■ Exercise: The answer consists of the lines from the line holding "Task: Delete the email with trash icon" through the last line of the entries, retyped exactly, and nothing else. No pictures belong in it.

■ Data for this task:
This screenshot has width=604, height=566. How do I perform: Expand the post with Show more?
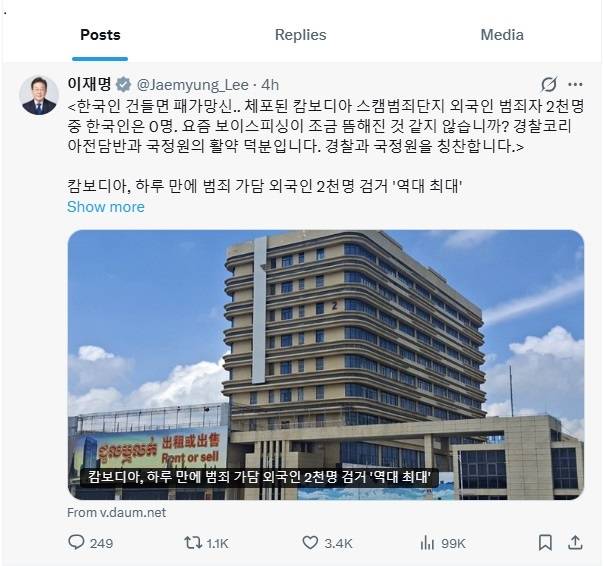tap(106, 207)
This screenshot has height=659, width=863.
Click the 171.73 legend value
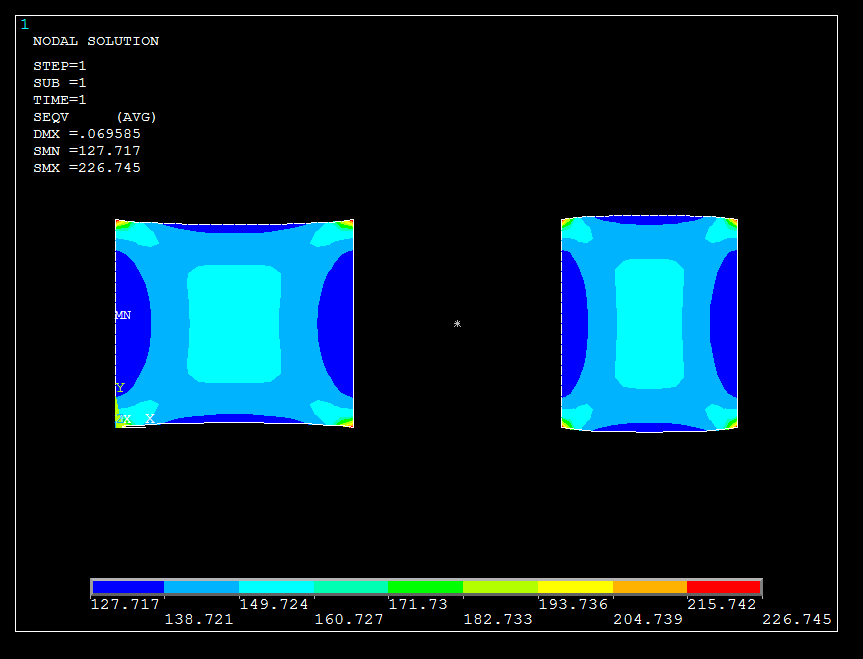tap(417, 604)
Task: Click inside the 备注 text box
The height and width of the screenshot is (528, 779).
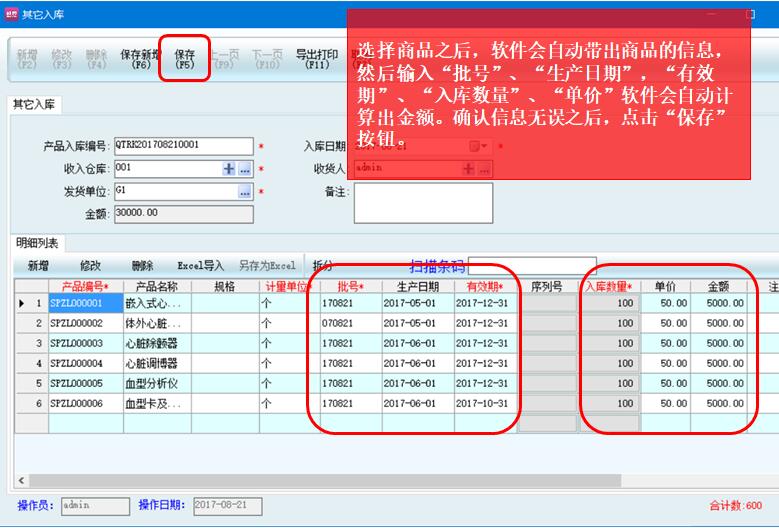Action: coord(423,204)
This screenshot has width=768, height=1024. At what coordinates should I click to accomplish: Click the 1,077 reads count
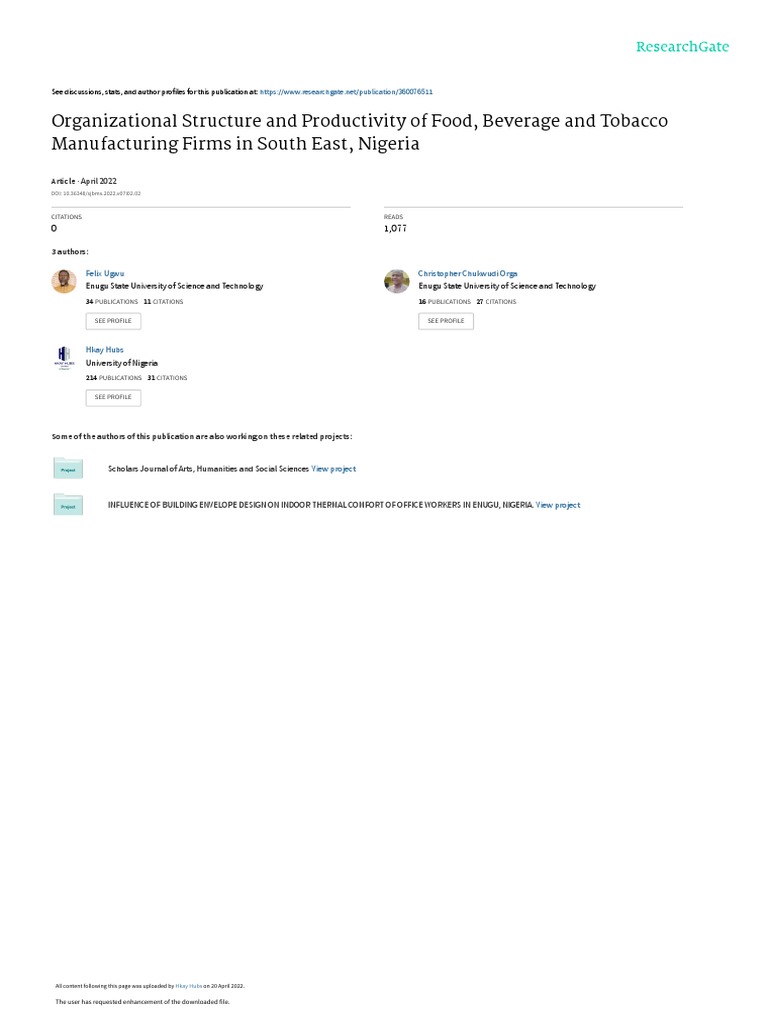pyautogui.click(x=395, y=229)
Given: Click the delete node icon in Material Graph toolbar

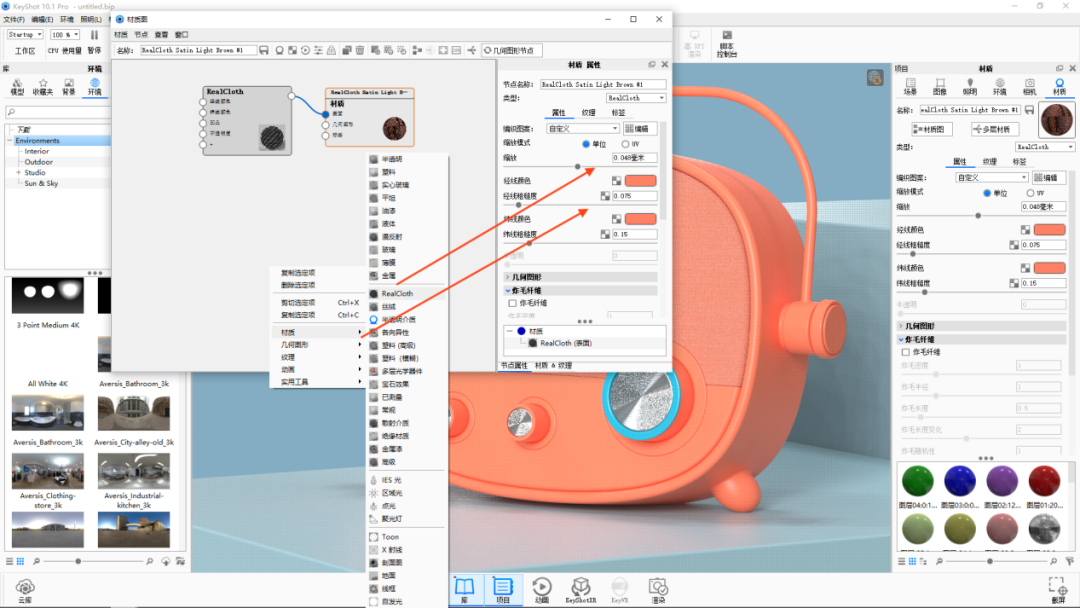Looking at the screenshot, I should 360,49.
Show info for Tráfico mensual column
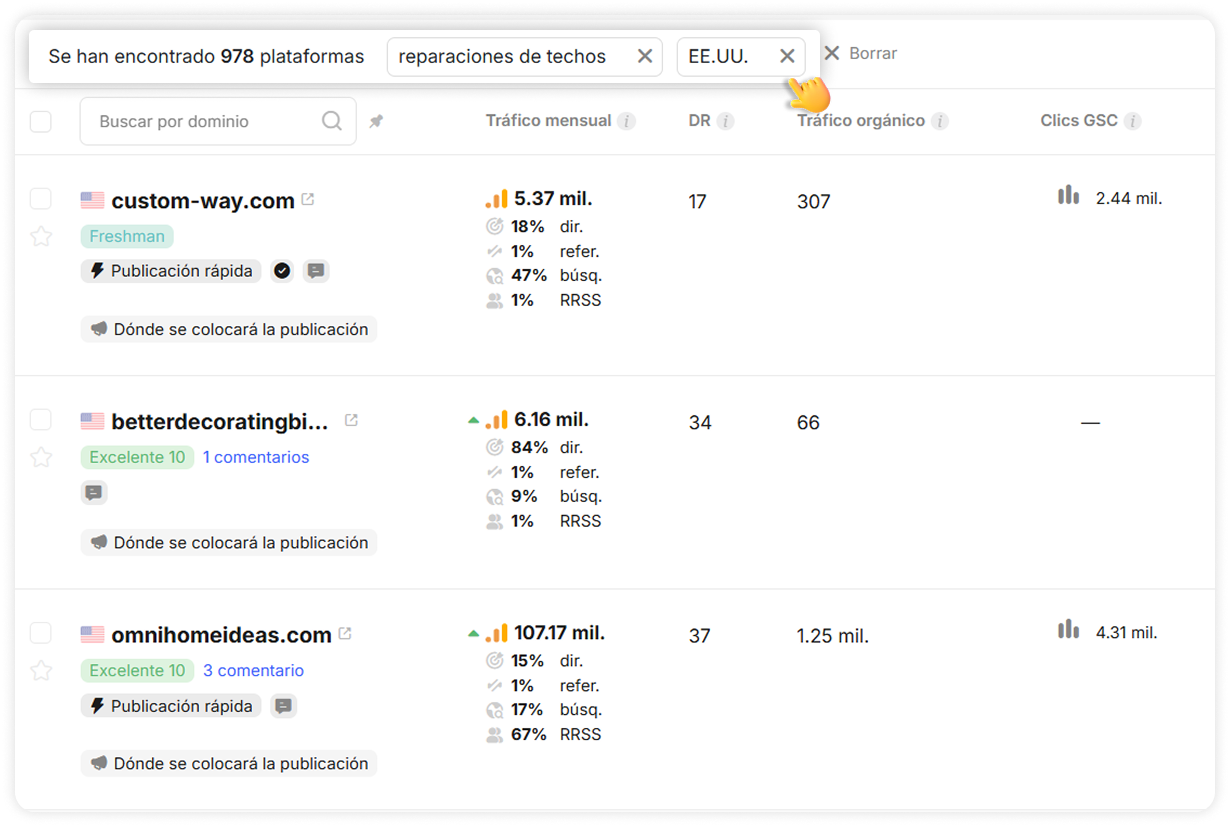This screenshot has height=827, width=1230. [x=626, y=122]
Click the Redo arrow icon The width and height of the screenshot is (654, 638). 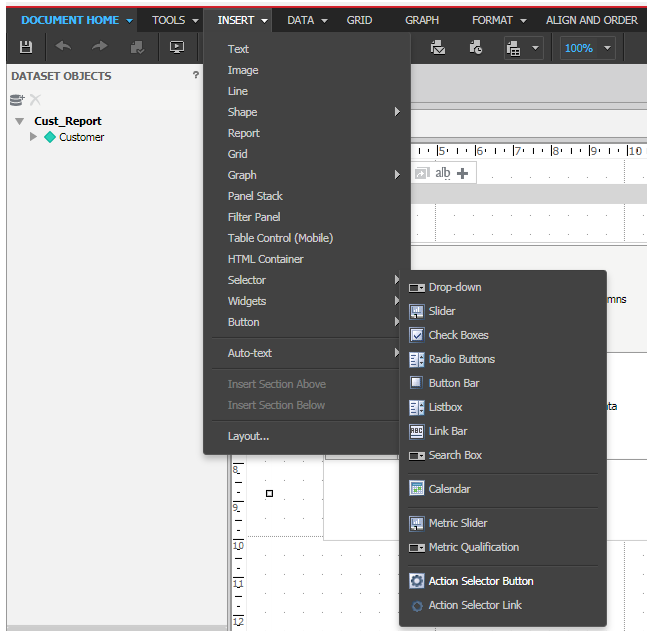pyautogui.click(x=99, y=47)
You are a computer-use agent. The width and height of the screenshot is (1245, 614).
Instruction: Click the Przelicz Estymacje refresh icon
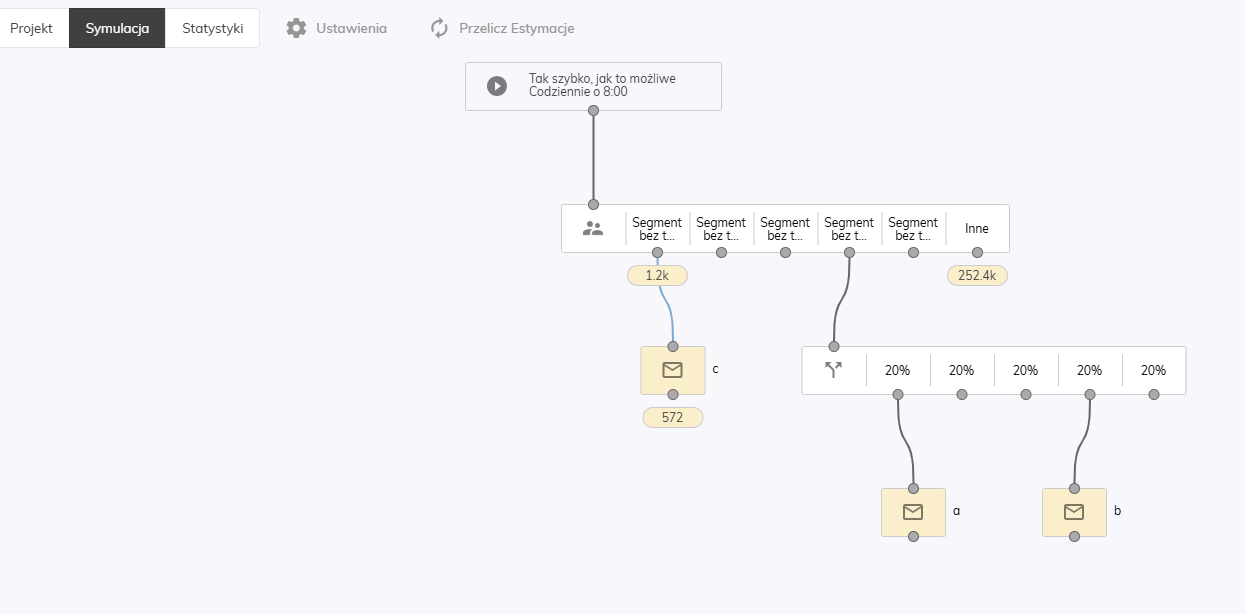(439, 28)
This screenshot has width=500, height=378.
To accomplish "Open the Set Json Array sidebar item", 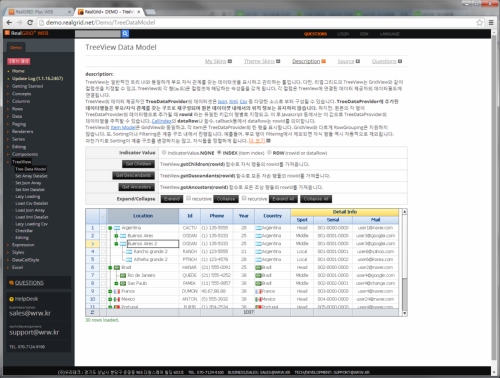I will point(28,183).
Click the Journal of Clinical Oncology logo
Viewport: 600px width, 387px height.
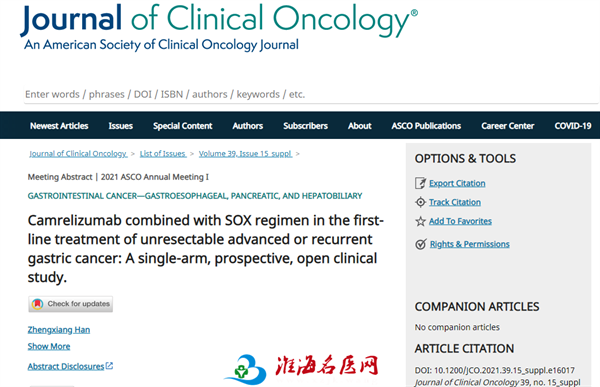click(219, 28)
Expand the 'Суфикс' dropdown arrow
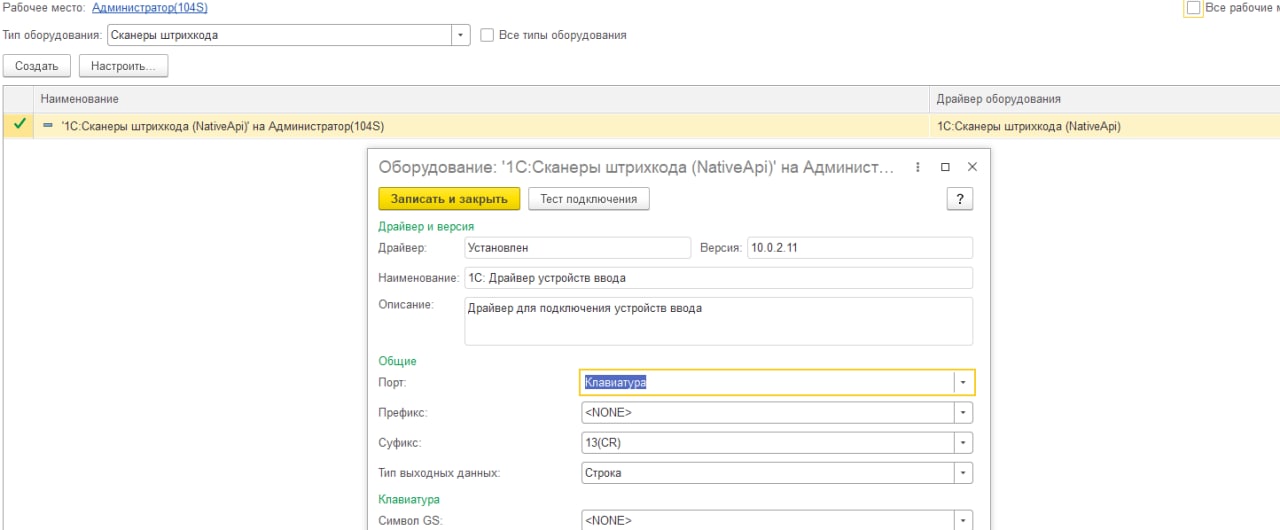The image size is (1280, 530). [x=963, y=442]
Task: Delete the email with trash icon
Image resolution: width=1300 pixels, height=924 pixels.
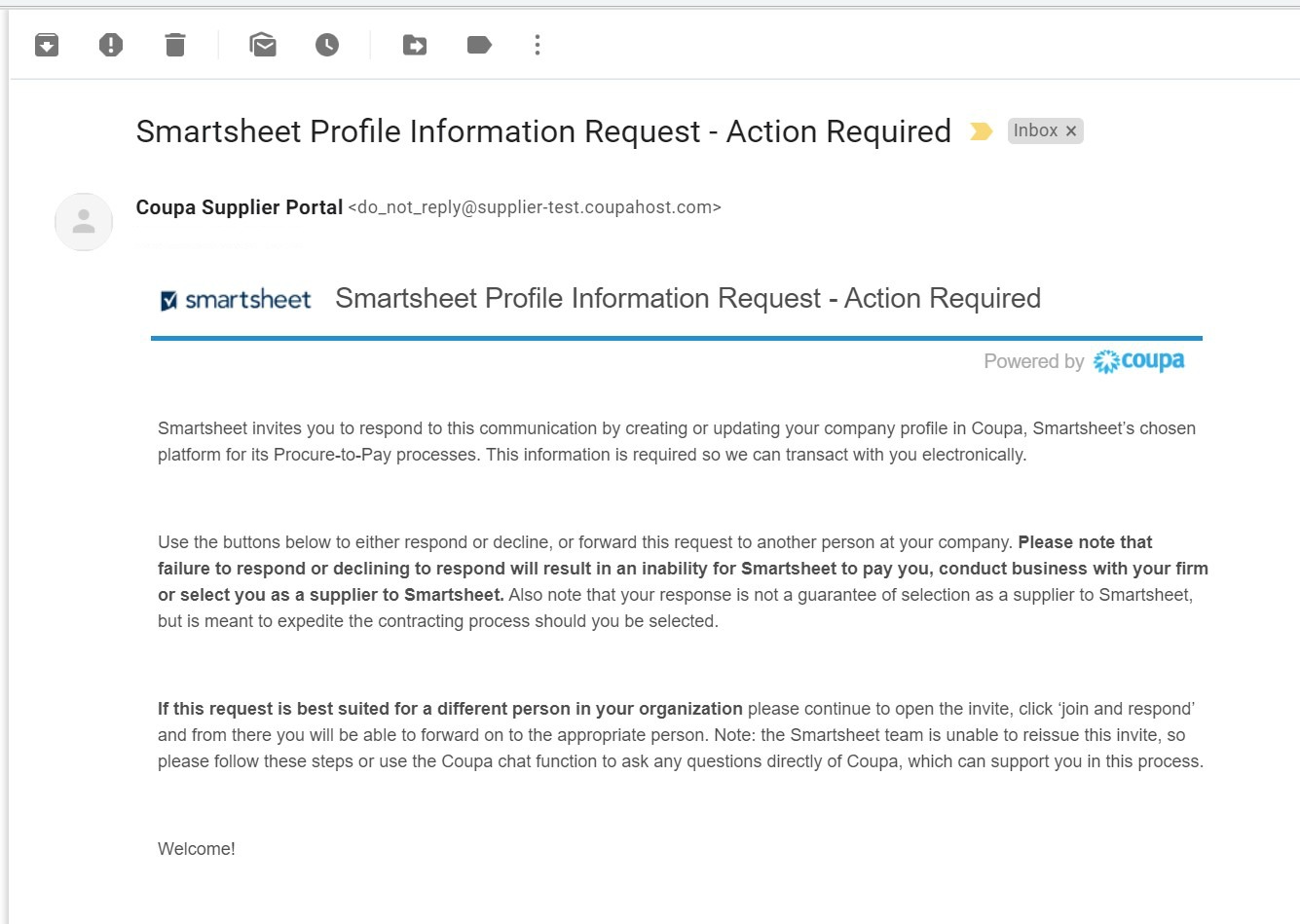Action: [x=175, y=45]
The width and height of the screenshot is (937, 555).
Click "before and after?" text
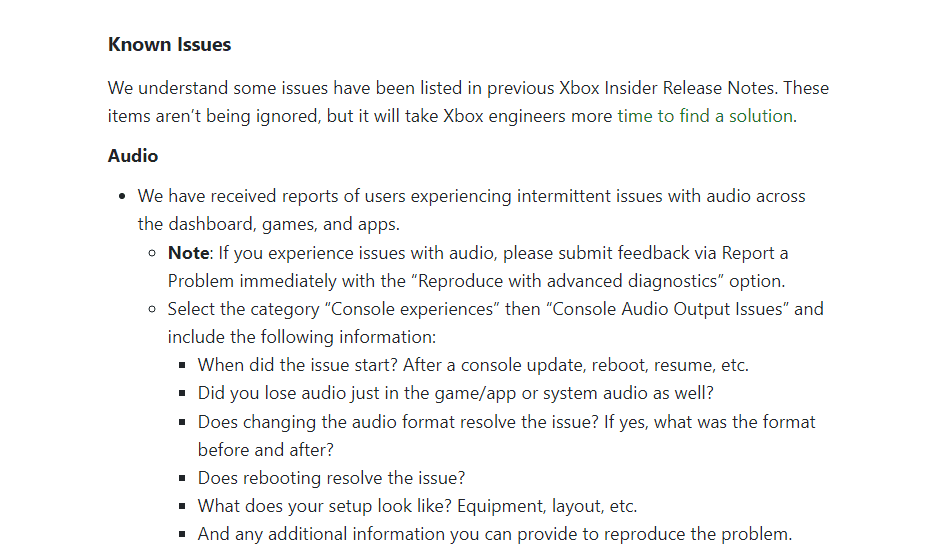266,450
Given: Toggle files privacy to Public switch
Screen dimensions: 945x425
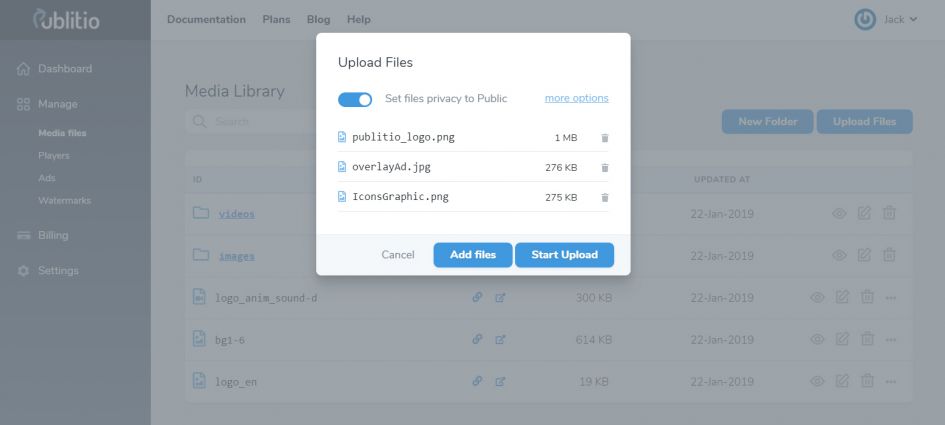Looking at the screenshot, I should pyautogui.click(x=355, y=99).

■ Solution to this task:
Task: Delete the email with trash icon
Image resolution: width=1300 pixels, height=924 pixels.
Action: [x=175, y=45]
The width and height of the screenshot is (937, 555).
Click "before and after?" text
266,450
Given: Toggle files privacy to Public switch
Screen dimensions: 945x425
Looking at the screenshot, I should pyautogui.click(x=355, y=99).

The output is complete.